C’est que le fond du pays égyptien, mis à part les Coptes promis au massacre et à l’exil, est authentiquement musulman, plus précisément, observant du dogme. C’est lui qui, en opposition à la ville, a porté les islamistes au pouvoir. Ce sont les millions de fellahs disséminés le long du Nil qui ont tranché, et préféré majoritairement la camisole de la croyance aux chants d’oiseaux des démocrates. Pour les faire changer d’avis, il faudrait, dans l’optique de très aléatoires scrutins futurs, une campagne de désintoxication de la taille et du poids des colonnes de Louxor, non envisageable en l’état actuel des choses.

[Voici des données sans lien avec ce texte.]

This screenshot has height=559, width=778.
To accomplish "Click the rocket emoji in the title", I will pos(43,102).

La cité résonne pour le moment d’un affrontement qui ne dépassera guère ses limites. Certes, il y a là suffisamment de gens pour établir un front, armer des milices et se livrer au sanglant festin que les Libanais, les Soudanais, entre autres, ont eu le douloureux plaisir de partager. Un témoin-clé de cette mise en place demeure cependant à l’heure qu’il est dans une attitude d’expectative prudente : l’armée. Ici comme dans maints endroits, elle est un pion majeur dont l’intervention contre qui que ce soit suffira à éteindre l’incendie.

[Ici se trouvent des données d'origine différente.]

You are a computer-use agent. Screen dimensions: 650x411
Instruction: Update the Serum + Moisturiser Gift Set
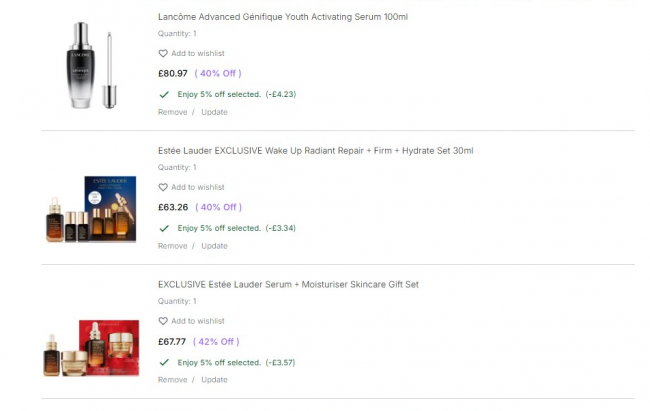pos(214,380)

On peut faire confiance aux maîtres (politiques) actuels de l’Égypte pour en avoir commencé la purge. Il semble que les choses aillent moins vite qu’il y a trente ans, en Iran, mais l’Orient est un mystère suffisamment épais pour que des cerveaux d’élite comme ceux de messieurs Lévy, Boniface et consorts n’y aient strictement rien compris. Ou fassent semblant, ce qui, là, est tout-à-fait envisageable.

Les islamistes du Caire doivent encore composer quelque temps avec une opposition plus déterminée que prévu. Quand celle d’Iran fut pliée en quelques mois, celle d’Égypte paraît autrement capable de durer, à condition que la force militaire ne la réduise pas en cendres à coups de canon et de mitrailleuses. L’instauration d’une loi martiale qui ne dirait pas tout-à-fait son nom est une possibilité pour les jours qui viennent. La course de vitesse entre les deux partis, arbitrée en sous-main par les militaires, se joue maintenant sur la dernière ligne droite.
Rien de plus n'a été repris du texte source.